A Native Judge’s Fight for Equity Pt. 1
In 2015, Power to Decide, the campaign to prevent unplanned pregnancy, introduced a new toolkit, When You Decide: A Judge’s Guide to Pregnancy Prevention Among Foster Youth. When You Decide was designed to help judges and their community stakeholders integrate teen pregnancy prevention materials and information in and outside of their courtrooms. Judges play a crucial role in helping system-involved youth obtain the support, knowledge, and tools necessary to make healthy decisions regarding sexual and reproductive health.
Since the When You Decide toolkit release, our staff has trained over 500 judges, attorneys, case managers, and other stakeholders in the child welfare and juvenile justice systems. The Toolkit includes judicial practice designed by judges, including bench tools and foundational information for a court-based collaborative initiative on reducing pregnancy among system-involved youth. Easily incorporated with existing bench books and bench tools, the toolkit helps judges empower youth to make choices which delay pregnancy by giving judges and their community stakeholders tools and strategies to support youth empowerment. At the end of each training session, judges and their stakeholders work together to develop a plan of implementation.
Native Teen Pregnancy Statistics
Native Americans and Alaskan Natives have significantly higher teen birth rates compared to their non-Hispanic white counterparts. In fact, as of 2015, Native teens have the third highest teen birth rate in the United States among the five major racial/ ethnic groups. And despite declining rates of teen births among all racial groups, Native teen birth rates are still higher than the national average. Though little information is available about the sexual and contraceptive behavior of Native teens, what we do know suggests that they are more likely than other teens to have sex before age 16 and less likely to use contraception.
Judge Swimmer and the Eastern Band of Cherokee Indians
In May 2017, JeNeen Anderson, Power to Decide Senior Manager of Programs and When You Decide Lead Trainer, received an application from the the Eastern Band of Cherokee Indians’ first-ever appointed female judge, Shannon Swimmer. Judge Swimmer’s application, was truly one-of-a-kind. Along with being the first woman to serve as a judge for the Eastern Band of Cherokee Indians, Judge Swimmer was a teen mother. Judge Swimmer’s jurisdiction currently serves 57 Native foster youth. She pointed out that apart from appointments with doctors, the foster youth have no one to talk to about the importance of safe sex and owning their sexual health decisions. Judge Swimmer reported that there are virtually no other initiatives in the school or the community to champion the effort to prevent unplanned teen pregnancies -though she is looking forward to developing programs, hopefully through a collaboration with the Cherokee Youth Council.
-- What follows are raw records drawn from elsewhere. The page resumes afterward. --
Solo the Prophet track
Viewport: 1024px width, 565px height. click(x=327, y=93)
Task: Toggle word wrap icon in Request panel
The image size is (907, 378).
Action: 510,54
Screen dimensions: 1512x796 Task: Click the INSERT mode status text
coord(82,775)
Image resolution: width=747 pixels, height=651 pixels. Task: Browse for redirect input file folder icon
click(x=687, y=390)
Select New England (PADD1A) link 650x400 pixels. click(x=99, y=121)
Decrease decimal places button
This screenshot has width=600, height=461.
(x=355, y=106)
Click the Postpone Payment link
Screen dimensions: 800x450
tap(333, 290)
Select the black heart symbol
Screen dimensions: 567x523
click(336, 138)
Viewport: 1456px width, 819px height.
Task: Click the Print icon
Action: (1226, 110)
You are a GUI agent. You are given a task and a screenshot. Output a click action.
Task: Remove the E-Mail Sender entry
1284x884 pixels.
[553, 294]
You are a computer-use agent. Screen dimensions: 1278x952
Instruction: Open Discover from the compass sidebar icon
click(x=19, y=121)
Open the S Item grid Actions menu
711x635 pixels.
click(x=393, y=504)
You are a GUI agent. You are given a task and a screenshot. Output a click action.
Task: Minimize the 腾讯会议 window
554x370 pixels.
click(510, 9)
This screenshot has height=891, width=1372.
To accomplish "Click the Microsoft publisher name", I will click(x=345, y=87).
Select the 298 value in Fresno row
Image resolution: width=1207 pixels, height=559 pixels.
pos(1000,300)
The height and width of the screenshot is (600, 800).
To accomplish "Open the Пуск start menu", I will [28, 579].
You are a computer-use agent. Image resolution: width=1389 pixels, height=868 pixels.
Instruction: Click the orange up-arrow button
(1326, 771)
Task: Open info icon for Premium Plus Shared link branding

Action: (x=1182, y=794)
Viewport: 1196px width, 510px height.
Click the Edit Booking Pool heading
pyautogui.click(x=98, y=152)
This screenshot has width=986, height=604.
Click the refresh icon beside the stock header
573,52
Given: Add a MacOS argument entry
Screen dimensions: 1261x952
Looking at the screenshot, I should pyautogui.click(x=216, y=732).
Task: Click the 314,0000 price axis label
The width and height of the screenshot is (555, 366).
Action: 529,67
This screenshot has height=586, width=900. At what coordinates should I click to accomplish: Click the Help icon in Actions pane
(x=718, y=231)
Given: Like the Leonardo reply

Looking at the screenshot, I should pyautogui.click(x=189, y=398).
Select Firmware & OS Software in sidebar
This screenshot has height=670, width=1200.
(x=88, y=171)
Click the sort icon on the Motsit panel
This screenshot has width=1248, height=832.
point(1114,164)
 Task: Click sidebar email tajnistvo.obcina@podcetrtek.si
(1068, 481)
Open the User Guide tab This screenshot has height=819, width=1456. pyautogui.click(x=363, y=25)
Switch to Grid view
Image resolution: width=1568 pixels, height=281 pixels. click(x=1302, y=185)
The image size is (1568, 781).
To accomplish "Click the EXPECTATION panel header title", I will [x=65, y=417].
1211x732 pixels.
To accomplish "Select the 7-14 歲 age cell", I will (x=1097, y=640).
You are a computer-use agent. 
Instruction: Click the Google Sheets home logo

Judge Swimmer recounted memories of her own childhood as a Native teen, saying that “at least one girl was raped every weekend at some party...she just got drunk and a bunch of guys had sex with her while she was passed out and because it happened so frequently, no one seemed to see anything wrong with it”. Along with the sexual violence experienced among Native youth, Judge Swimmer noted that “most of [the community] has suffered some type of trauma: drug or alcohol abuse, domestic violence, or physical and sexual assault” and that it happens so often it’s the “twisted norm”. The judge finished saying, “I was recently appointed as Associate Judge in . It saddens me that so many of the issues that plagued young people when I was growing up have yet to be addressed and have really only gotten worse with the opioid epidemic.”
So far, judges and their stakeholders who have successfully completed the When You Decide toolkit training, have begun implementation of their action plans. Some successes include integrating a specific position housed in the courthouse that focuses on addressing sexual and reproductive health with system-involved youth, condom distribution through the courtroom, and jurisdictional-wide teen pregnancy prevention summits. These are a few examples in which the toolkit training is transforming the judicial process for high-risk youth.
Judge Swimmer is the first, but hopefully not the last, Native judge to complete the When You Decide toolkit training. Our team here at the Power to Decide looks forward to seeing how she and her community stakeholders implement the toolkit and their action plan with the Eastern Band of Cherokee Indians.